Razen estranhou o comportamento do tutor, mas não contestou. E a dupla iniciou ali um novo rumo. Clay parou apenas em um posto de gasolina para abastecer o veículo, e em um pequeno mercado para comprar alguns mantimentos. A dupla viajou então durante horas, procurando não manter o pensamento somente no vampiro. Relembraram trechos de algumas velhas músicas que cantavam quando os irmãos Jacobs eram menores, divertiram-se recontando os bons momentos que a humilde família – irmãos e Clay – passou juntos, os maus momentos também, onde a união e perseverança superaram as adversidades. Em determinada passagem da viagem, mudaram os assuntos, e começaram a discutir as razões da mudança repentina de Loren. Clay sabia da tradição na família Jacobs, e decidiu que era o momento mais oportuno para contar ao seu afilhado. E assim o fez, e a notícia foi recebida com tranqüilidade pelo jovem ruivo, que acabou por concluir que seu irmão havia mesmo sido escolhido para reger a empresa. Quando o sol começou a se por, e o céu a escurecer, a dupla já estava no país vizinho. Percorreram uma estrada imensa que se estendia por dezenas de quilômetros, onde Razen pôde ver diversos animais alimentando-se da grama verde e cheirosa, nas laterais da pista. Logo depois chegaram à cidade mais famosa do país vizinho, dona dos maiores hotéis do mundo, além de diversos outros estabelecimentos comerciais de grande porte. Acabaram hospedando-se em um dos mais modestos hotéis, onde a diária era barata e o lugar pequeno. Clay acertava os detalhes com a recepcionista, enquanto Razen, carregando duas maletas onde estavam guardados todos os objetos anteriormente colocados no carro, observava um belo aquário que ocupava um grande espaço na entrada do hotel. Viu diversos tipos de peixes, entre os quais Barbos, Tetras, Lebistes, Coridoras, Gupis e Platis, embora ele não soubesse o nome de nenhum.

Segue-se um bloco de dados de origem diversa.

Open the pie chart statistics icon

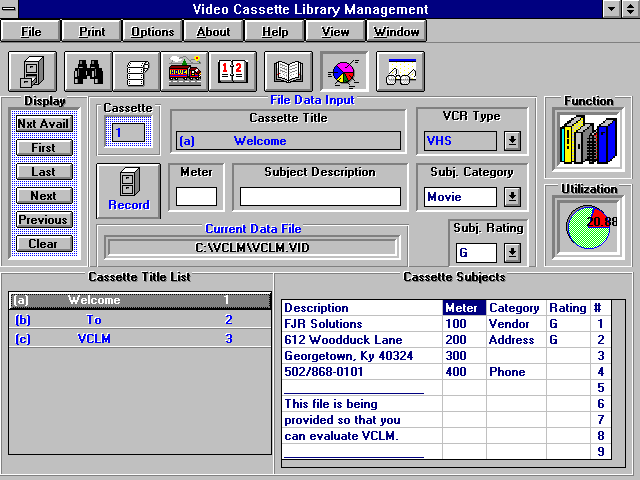pos(344,71)
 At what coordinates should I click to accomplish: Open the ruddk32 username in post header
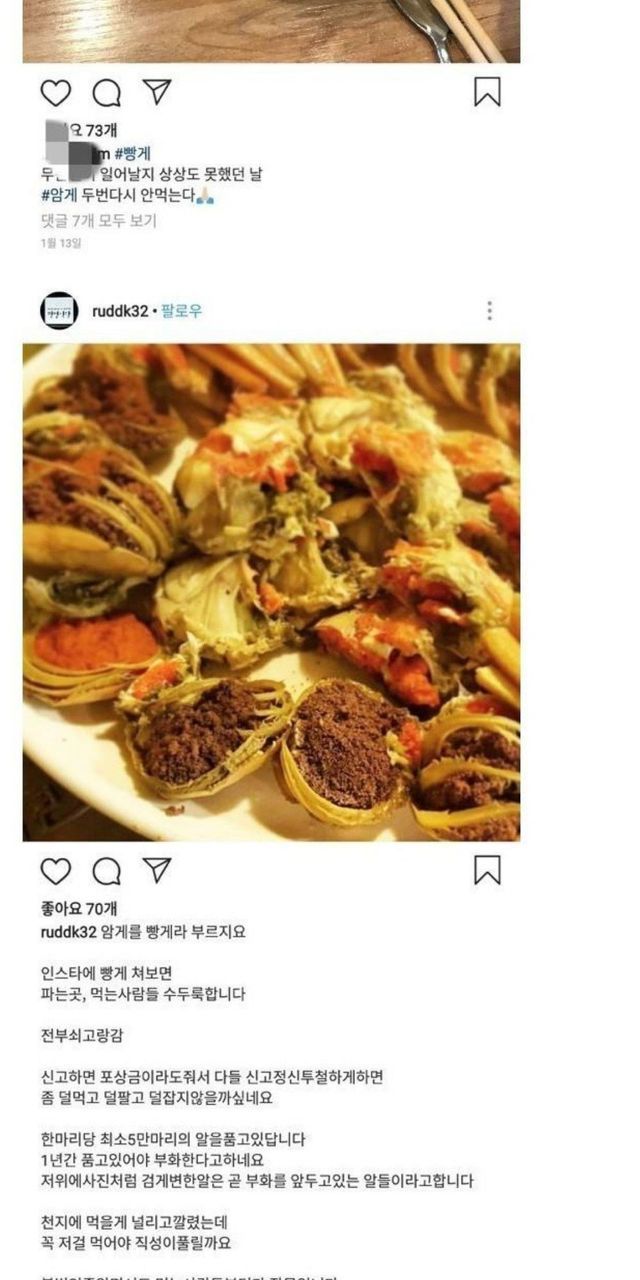click(x=119, y=311)
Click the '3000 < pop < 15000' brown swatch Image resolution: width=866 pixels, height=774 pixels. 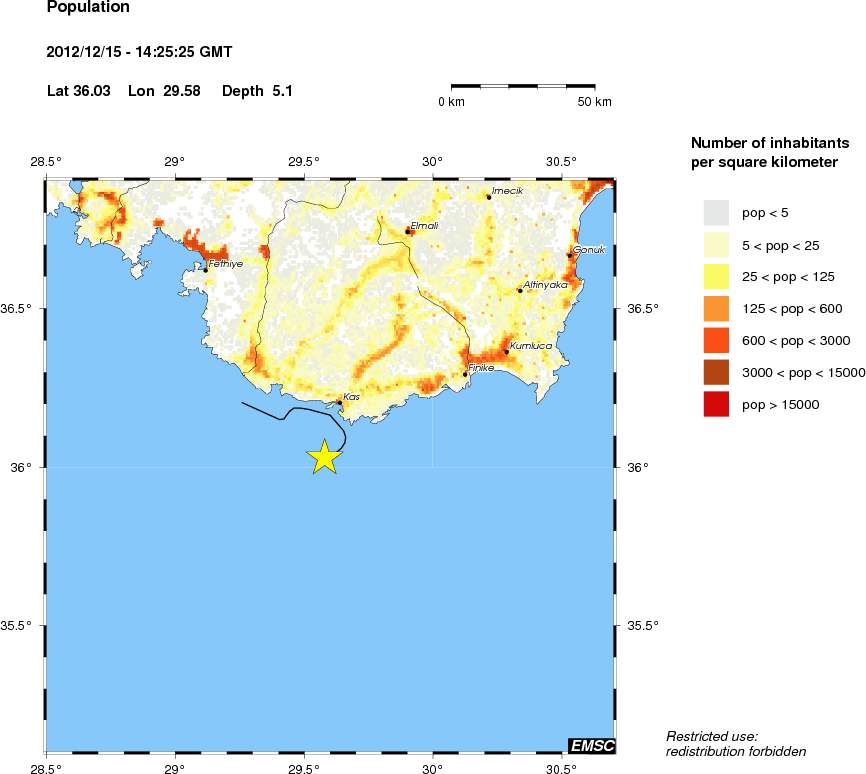point(716,372)
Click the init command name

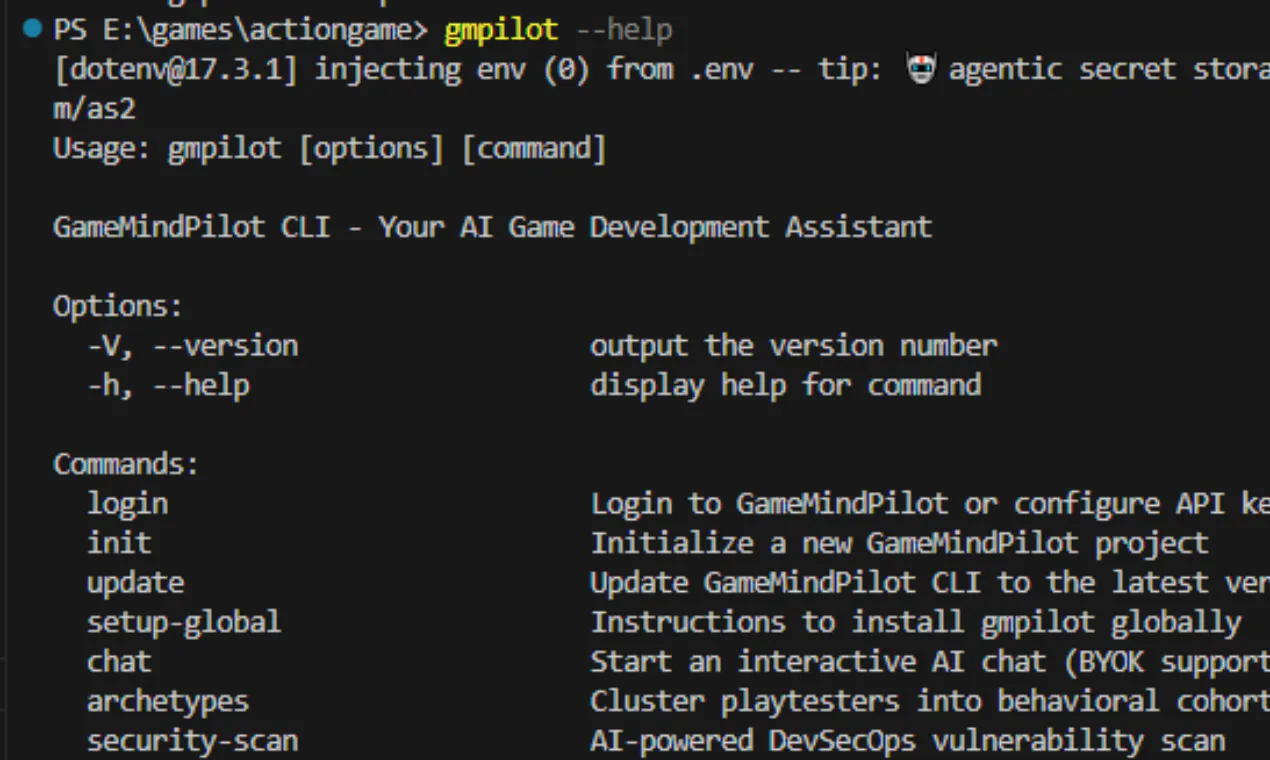[119, 543]
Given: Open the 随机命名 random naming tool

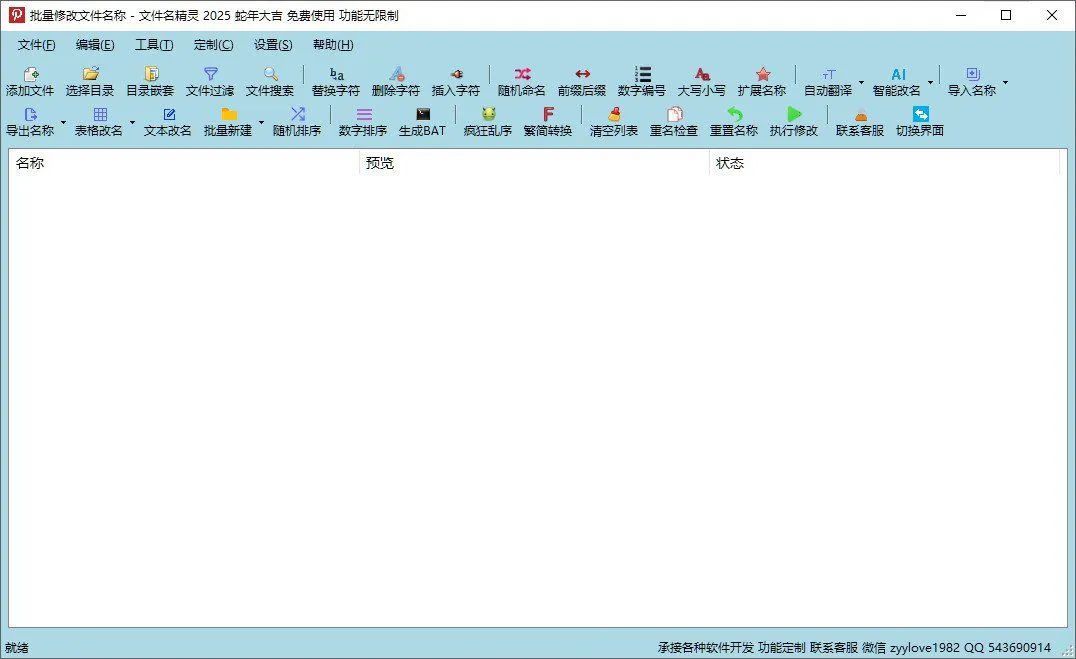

Aquela noite foi tranqüila para a dupla. Pareciam até estar viajando apenas para diversão e lazer, tamanha a serenidade e paz que apresentavam até então. Mas isso durou somente um dia. Antes de Razen dormir, Clay deixou-o preparado:
- Amanhã eu vou ensiná-lo a atirar. Poderemos treinar o dia todo, para que você adquira prática e reflexos. Seu pai era um exímio atirador, embora utilizasse seu dom apenas para lazer nos campos de tiro ao alvo.
- Devemos ter uma boa noite de sono então. Obrigado por vir comigo, Clay. Isso é realmente muito importante pra mim. – Dizendo isto, Razen fechou os olhos e tentou relaxar.
O tutor observou o afilhado durante alguns minutos, antes de apagar as luzes e deitar-se na cama de madeira.